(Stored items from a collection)
☆ ☆ ☆ ☆

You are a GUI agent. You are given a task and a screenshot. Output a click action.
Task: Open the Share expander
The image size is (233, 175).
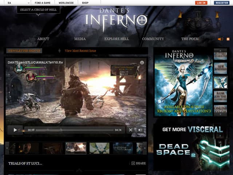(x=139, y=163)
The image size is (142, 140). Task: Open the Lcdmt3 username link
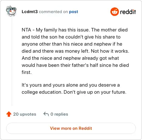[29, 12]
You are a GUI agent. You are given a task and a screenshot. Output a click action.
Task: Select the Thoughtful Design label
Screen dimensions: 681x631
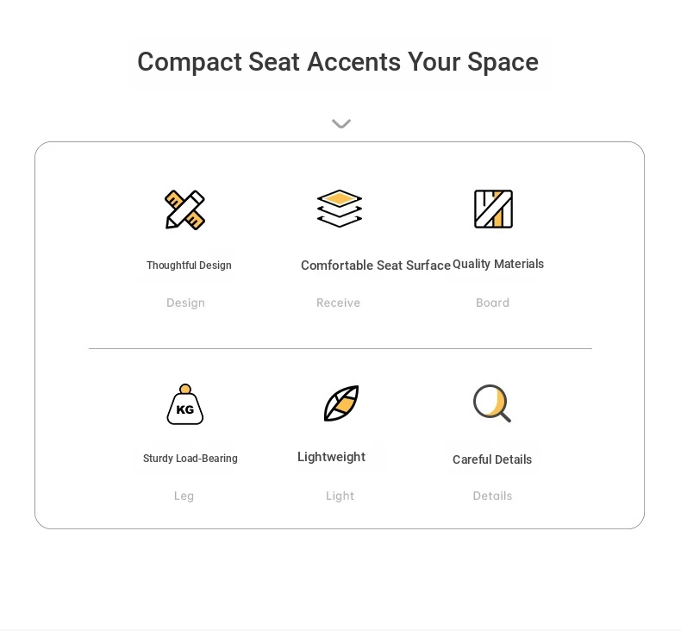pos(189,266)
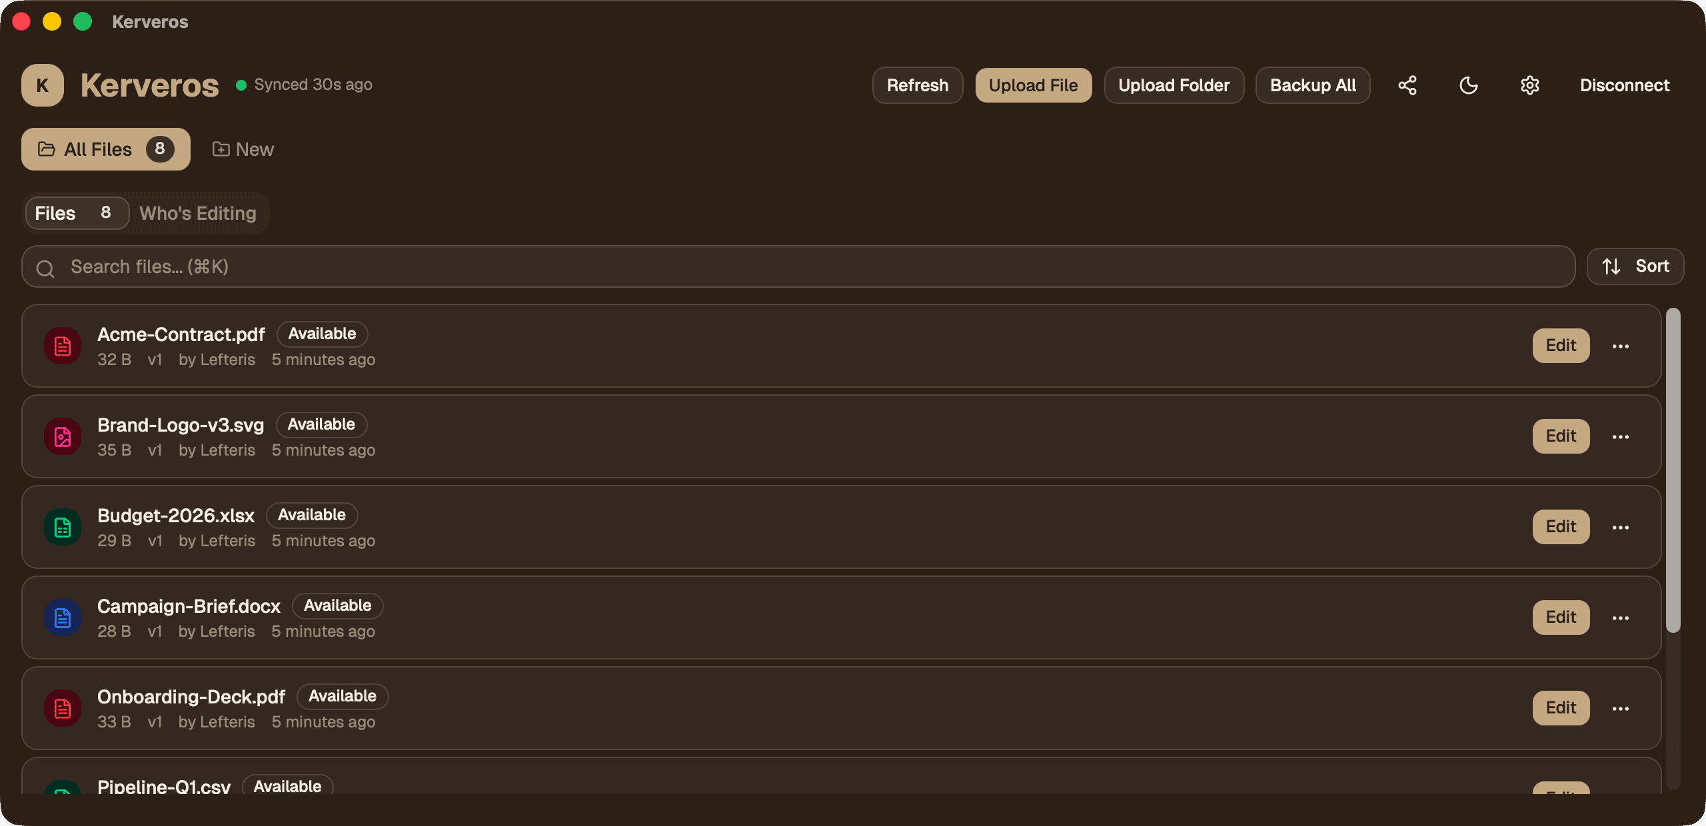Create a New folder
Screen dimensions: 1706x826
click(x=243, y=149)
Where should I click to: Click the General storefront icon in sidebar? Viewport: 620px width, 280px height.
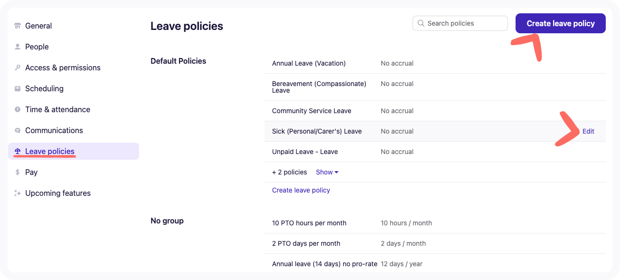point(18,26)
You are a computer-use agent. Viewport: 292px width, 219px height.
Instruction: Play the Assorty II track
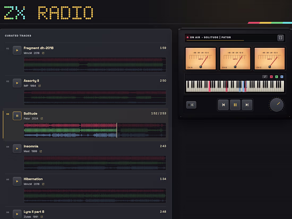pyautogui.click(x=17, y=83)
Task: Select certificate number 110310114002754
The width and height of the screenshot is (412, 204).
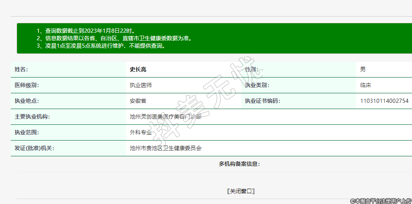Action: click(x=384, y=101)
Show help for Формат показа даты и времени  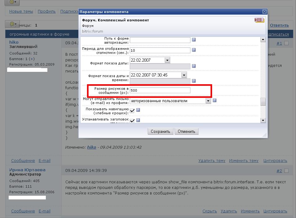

☆ ☆ ☆ ☆

(Task directions)
Gather every line above that contains the word "height", and copy each of those lines in full.

(Solution)
Where should I click to: Click the General storefront icon in sidebar? Viewport: 620px width, 280px height.
You are a computer-use agent. Viewport: 292px width, 219px height.
The width and height of the screenshot is (412, 204).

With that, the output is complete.